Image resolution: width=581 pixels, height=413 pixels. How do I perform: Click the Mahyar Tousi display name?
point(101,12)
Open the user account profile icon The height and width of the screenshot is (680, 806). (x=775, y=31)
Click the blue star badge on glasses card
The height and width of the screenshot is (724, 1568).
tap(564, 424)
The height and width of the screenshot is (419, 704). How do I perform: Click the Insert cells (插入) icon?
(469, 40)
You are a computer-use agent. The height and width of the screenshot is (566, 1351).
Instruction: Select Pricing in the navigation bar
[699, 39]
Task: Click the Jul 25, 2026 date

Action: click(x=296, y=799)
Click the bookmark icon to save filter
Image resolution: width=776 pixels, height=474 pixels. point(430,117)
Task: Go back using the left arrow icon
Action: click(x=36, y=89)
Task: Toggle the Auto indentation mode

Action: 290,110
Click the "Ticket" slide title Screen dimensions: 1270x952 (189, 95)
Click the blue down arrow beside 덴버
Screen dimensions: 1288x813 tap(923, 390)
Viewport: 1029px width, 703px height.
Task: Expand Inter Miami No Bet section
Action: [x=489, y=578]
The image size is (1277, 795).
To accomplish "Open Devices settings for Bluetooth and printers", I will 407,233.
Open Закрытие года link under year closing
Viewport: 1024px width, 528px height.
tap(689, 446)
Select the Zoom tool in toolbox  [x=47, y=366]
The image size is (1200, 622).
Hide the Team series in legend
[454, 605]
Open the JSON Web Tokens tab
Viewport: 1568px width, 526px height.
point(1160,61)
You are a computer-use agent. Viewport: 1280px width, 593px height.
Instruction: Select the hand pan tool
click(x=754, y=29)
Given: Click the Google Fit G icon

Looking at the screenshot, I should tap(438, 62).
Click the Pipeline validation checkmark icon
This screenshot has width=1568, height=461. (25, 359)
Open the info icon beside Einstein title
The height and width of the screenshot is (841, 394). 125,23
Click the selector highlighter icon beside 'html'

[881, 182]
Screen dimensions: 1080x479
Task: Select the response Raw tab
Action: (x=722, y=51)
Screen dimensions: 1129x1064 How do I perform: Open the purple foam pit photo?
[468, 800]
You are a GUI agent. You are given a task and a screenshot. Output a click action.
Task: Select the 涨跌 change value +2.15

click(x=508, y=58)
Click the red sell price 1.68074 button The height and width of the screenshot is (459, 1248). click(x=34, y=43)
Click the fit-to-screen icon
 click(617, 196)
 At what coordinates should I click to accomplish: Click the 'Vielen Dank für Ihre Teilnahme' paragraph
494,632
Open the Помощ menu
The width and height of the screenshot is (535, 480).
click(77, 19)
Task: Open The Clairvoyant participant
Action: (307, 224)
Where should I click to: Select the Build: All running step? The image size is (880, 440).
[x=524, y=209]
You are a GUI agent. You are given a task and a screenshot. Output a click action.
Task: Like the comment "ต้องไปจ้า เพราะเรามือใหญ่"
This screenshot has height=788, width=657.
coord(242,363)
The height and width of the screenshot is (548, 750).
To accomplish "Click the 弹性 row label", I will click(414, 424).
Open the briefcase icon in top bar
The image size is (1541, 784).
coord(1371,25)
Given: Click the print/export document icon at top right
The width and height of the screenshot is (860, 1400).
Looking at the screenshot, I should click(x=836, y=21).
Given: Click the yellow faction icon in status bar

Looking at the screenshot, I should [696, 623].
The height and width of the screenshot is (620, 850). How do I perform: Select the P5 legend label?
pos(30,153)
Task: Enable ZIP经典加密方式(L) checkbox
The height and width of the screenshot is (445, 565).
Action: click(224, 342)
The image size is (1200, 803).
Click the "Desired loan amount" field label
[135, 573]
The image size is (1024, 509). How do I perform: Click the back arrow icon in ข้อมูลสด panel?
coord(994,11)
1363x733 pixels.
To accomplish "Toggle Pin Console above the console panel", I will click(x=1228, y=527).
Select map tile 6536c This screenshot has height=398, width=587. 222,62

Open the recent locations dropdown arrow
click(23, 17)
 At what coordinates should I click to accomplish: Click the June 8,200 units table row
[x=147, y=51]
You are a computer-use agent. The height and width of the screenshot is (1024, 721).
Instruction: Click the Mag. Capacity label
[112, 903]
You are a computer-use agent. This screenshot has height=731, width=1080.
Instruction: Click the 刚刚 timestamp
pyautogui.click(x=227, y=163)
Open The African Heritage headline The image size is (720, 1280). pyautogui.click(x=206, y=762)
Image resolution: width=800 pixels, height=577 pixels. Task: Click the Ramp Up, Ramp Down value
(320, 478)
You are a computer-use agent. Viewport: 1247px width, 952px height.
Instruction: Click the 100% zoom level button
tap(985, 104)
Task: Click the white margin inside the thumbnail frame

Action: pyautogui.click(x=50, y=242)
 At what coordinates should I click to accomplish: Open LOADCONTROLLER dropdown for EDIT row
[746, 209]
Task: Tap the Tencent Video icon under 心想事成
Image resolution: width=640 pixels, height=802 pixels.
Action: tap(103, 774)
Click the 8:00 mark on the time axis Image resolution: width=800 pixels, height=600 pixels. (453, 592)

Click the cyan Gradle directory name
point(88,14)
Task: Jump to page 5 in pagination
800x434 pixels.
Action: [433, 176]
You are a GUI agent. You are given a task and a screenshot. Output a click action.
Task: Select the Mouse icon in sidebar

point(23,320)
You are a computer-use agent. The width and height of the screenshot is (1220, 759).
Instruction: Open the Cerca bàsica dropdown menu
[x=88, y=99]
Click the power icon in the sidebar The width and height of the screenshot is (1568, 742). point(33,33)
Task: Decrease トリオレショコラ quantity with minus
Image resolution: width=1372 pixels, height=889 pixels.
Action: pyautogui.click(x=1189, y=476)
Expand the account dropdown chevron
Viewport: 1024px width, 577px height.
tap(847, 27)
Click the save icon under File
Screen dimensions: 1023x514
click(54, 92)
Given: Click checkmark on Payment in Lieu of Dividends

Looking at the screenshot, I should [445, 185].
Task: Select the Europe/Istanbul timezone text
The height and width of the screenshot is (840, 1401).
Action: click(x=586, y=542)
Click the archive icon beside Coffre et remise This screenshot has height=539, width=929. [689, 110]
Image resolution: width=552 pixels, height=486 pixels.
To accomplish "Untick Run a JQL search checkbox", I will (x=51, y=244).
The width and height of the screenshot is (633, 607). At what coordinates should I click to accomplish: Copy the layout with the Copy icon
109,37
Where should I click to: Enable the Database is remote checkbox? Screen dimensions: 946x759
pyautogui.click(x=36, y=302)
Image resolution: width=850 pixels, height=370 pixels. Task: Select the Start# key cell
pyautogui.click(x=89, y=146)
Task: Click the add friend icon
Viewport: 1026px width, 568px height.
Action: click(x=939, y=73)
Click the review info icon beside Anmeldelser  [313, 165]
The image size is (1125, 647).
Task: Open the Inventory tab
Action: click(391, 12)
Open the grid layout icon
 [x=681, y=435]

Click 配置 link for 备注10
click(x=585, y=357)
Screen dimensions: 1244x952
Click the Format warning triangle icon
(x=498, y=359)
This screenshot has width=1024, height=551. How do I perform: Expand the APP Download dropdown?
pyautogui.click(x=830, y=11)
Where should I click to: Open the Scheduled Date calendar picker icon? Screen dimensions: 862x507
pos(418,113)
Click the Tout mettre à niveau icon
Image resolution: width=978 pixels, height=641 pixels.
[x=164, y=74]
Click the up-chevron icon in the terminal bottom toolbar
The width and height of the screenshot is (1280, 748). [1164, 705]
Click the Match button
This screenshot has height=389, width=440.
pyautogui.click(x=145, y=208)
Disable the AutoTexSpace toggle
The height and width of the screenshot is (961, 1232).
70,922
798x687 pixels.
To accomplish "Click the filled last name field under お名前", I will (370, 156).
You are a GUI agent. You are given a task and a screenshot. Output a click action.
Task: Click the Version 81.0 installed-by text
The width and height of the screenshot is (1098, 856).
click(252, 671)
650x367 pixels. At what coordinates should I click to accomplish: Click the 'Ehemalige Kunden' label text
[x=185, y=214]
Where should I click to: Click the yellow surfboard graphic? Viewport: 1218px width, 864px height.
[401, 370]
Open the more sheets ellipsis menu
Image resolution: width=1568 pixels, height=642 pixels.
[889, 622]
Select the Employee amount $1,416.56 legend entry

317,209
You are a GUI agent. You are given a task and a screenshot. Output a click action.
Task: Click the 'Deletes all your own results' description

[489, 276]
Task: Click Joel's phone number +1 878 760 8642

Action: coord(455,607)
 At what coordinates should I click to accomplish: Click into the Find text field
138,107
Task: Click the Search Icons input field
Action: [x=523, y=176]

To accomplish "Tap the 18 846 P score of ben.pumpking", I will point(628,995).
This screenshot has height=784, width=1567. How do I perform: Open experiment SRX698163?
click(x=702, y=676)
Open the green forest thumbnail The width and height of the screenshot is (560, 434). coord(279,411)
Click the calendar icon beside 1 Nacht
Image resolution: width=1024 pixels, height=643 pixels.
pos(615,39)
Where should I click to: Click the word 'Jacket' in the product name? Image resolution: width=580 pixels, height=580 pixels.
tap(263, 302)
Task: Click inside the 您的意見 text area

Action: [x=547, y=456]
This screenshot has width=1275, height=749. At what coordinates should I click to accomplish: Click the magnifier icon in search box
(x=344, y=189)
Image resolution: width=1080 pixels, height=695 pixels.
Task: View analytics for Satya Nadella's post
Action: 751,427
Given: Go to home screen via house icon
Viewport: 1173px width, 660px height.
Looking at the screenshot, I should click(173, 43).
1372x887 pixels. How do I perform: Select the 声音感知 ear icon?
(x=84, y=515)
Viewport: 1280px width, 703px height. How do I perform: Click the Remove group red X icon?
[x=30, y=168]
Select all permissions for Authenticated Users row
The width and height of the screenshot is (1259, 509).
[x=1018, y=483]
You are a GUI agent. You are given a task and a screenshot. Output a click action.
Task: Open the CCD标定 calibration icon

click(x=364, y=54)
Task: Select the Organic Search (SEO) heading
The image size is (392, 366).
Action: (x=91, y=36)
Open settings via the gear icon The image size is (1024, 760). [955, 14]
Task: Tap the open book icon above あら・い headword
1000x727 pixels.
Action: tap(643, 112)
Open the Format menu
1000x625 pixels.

Task description:
All lines holding the word "above" must be copied from the data.

Reply to the task:
To accomplish "Toggle Pin Console above the console panel", I will click(x=1228, y=527).
Task: Tap the open book icon above あら・い headword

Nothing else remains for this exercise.